C
Cure of Ars
Guest
Fiat, Isaiah 22:15-25 is speaking about Christ.
Isaiah is talking about a steward office under the king in the dynasty of David. Hezekiah was king and he was replacing Shebna with Eliakim. The office of the keys was like the Prime Minister it was an office second in charge only to the king. Now how can this passage be talking about Christ if Jesus is the king or do you believe that Jesus is not king and he is second in charge the “prime minister" under another King?
And Matthew 16:18-19 speaks about the keys which Christ, Him on who's shoulders God has placed the keys, gives to Peter. These keys were concerning the kingdom of the heavens, which has to do with the church. And Peter used these keys on the day of Pentecost to allow the Jews to enter into the church, and on the day at the house of Cornelius to allow the gentiles to enter the church. So now, both Jew and Gentile have access to the Kingdom of the heavens, which is the church.
The keys are a symbol of authority with an office. The person with the keys has the final say. The other apostles were given an office and authority to bind and loose but they were never given the keys of the kingdom.
fiat wrote:
........ Since we continue to fall, daily repentance and conversion is part of our Christian life...God's glory is manifest in our weakness. However, the Church has already been made clean by Him. As we read in Ephesians, "...Christ love the Church and sacrificed himself for her to make her holy. He made her clean by washing her in water with a form of words, so that when he took her to himself she would be glorious, with no speck or wrinkle or anything like that, but holy and faultless.
Make up your mind, which is it?
You say you are a part of the church and that you still sin, and then you say that the church is sinless,...... what gives?
The Church is sinless because Christ’s body is sinless. Sin damages or even breaks communion with the body of Christ, the Church. My heart is not totally converted to Christ and because of this I am not perfectly united to the Church, Christ’s body. I can say that I am a sinner but still be apart of the Church because I have his grace (his life within me) but God has not totally completed what he has started. I am a member of the Church militant and I still wage the battle. I hope to make it to be a part of the Church triumphant. May God complete this grace within me.
Fiat, the church is Christ, and only Christ. In this sense it is sinless and perfect. But Christ desires a corporate body from among men, and therefore seeing that only He is the perfect element that this body must be made of, He needs to become us and us become Him. And this is what is being carried out by the Spirit in all those who believe
I think we agree on this point.
The church in its perfection is just Christ, not some man-made institution.

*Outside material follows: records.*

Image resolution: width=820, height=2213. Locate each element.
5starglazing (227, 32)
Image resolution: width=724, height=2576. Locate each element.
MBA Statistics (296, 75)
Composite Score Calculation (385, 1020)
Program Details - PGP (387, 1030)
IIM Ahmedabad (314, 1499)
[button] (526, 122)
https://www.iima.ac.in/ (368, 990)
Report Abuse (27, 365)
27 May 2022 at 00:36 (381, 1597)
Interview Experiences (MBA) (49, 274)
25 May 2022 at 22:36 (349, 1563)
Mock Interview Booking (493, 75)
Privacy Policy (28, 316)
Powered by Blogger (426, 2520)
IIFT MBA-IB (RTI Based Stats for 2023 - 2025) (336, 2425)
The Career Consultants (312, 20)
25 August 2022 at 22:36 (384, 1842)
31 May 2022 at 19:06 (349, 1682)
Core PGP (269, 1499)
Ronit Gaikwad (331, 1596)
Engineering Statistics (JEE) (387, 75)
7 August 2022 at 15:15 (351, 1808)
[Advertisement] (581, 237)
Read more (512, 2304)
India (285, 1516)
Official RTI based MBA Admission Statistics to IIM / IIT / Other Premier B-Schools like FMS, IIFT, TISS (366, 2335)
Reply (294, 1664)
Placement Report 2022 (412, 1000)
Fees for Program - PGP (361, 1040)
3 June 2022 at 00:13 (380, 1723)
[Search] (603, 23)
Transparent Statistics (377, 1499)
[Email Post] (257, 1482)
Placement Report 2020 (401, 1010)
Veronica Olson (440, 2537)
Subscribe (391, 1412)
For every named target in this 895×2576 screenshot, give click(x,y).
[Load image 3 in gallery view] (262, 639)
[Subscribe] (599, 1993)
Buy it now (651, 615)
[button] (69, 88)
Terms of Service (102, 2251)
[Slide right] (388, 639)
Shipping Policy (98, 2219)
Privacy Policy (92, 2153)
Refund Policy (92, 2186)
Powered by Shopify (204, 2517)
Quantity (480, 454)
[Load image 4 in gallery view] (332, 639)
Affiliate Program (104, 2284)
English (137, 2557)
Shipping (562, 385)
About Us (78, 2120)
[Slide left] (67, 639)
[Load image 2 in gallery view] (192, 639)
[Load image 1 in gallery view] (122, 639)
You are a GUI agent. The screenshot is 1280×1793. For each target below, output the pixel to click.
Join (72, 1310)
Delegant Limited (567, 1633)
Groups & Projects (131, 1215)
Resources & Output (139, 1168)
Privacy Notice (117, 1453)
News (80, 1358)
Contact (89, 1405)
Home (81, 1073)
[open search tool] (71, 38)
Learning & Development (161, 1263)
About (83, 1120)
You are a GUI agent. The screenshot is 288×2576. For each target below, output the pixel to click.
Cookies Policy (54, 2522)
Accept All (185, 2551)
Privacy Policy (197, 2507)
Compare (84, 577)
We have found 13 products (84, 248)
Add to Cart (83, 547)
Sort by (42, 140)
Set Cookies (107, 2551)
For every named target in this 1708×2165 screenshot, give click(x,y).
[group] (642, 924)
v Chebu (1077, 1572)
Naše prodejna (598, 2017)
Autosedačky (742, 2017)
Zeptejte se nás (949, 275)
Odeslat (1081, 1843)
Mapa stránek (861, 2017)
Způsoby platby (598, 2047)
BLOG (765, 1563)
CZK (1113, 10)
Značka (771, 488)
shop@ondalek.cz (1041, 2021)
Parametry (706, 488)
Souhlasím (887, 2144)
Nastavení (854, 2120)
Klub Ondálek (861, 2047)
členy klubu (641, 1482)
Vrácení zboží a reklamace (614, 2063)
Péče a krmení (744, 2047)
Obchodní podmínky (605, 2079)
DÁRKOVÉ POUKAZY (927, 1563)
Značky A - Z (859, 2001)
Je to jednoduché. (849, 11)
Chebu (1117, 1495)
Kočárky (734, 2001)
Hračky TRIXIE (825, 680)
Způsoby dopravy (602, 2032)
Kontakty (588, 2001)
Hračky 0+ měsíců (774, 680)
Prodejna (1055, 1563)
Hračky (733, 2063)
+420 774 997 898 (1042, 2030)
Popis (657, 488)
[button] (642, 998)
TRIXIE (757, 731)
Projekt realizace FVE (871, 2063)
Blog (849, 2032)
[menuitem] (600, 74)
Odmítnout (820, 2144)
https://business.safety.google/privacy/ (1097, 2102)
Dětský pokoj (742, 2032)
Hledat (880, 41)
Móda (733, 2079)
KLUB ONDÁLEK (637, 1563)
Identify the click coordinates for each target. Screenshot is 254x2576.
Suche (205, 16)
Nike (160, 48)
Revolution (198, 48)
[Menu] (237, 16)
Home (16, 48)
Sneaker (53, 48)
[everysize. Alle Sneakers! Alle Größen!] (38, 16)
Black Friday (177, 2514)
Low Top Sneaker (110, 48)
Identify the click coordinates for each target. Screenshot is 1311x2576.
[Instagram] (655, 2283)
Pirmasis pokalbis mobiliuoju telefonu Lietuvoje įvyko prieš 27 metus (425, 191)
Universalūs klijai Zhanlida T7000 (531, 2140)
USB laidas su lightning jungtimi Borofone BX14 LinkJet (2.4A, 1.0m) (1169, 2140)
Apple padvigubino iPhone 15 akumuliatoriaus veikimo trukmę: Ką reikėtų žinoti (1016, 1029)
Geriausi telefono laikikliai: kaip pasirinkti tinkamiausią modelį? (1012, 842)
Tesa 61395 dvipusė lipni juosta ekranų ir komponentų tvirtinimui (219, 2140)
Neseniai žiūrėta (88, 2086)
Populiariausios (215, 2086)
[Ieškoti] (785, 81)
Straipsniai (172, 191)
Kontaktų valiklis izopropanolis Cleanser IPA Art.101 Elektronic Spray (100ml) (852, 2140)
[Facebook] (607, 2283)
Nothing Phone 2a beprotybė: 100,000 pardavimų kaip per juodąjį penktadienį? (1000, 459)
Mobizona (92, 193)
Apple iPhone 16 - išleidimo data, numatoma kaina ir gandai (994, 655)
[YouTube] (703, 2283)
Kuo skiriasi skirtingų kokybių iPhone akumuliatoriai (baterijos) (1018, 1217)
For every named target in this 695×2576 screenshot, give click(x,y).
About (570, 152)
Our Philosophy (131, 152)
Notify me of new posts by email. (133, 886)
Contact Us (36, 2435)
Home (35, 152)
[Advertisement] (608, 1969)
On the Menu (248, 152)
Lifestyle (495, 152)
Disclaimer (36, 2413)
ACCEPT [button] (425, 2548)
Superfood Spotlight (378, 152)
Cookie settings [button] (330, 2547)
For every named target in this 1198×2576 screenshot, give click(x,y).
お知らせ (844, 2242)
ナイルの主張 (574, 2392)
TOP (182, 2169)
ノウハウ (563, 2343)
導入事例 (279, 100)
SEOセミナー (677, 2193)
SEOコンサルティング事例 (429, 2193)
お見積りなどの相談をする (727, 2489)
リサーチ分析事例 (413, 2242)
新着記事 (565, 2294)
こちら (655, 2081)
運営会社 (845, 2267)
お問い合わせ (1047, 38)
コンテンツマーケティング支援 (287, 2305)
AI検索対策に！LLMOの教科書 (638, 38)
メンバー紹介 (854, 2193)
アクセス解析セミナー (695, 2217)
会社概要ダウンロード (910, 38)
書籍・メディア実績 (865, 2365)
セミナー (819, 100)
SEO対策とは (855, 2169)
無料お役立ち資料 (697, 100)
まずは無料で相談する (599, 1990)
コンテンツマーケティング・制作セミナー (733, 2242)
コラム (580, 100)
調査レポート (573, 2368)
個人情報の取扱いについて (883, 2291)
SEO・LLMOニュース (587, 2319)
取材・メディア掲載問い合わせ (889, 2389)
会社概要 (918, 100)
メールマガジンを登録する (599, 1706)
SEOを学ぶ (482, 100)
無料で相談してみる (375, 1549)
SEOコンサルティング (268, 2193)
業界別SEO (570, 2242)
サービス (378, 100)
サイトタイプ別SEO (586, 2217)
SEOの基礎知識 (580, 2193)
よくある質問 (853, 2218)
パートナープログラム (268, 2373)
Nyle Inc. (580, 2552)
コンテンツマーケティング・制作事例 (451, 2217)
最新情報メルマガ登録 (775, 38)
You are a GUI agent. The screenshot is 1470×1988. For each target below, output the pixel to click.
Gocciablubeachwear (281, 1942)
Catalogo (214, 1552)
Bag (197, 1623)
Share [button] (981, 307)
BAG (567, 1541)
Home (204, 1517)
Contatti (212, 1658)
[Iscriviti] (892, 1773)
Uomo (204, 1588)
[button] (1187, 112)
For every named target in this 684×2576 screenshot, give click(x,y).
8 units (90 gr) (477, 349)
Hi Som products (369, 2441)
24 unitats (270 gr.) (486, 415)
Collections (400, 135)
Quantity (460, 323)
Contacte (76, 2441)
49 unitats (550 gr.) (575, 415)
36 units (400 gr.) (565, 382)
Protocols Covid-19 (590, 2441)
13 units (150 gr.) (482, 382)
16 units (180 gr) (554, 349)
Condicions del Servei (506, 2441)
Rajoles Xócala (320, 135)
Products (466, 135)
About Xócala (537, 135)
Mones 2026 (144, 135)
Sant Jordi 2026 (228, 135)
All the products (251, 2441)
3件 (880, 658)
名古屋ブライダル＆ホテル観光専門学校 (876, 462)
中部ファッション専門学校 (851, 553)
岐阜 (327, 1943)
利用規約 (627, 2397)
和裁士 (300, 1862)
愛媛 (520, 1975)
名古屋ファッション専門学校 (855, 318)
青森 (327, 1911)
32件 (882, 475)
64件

The Catholic Church is not man made, it’s Christ made. It is just not completed yet.
And even more, this perfect church is in every believer, for Christ comes to live in everyone who believes.
The body of Christ is not just a spiritual reality; it is also physical because Christ does not have a spiritual body, he was a physical body. He has a physical body so his Church must also be physical. Jesus in Matt 18:15-18 tells us to take disagreements to the Church. How can we go to the Church to resolve arguments if it is not physical? How do you find it and by what means does a decision become made? What “church†has final say? Could it be the physical Church that Christ established?
And the manifestation of this perfect church, Christ in His believing body, is just Christ lived out of His believing body, and not some man-made religious institution.
If the Catholic Church, with all the sinners that reside in its bosom, were man made then it would not have lasted this long. The Catholic Church has been given Christ’s grace through the sacraments. Because Christ has given the Catholic Church this grace it is the one holy catholic apostolic Church. Now granted, I do not now know where the Church is not but I sure know where it resides. In a spiritual sense all Christian are a part of the Catholic Church.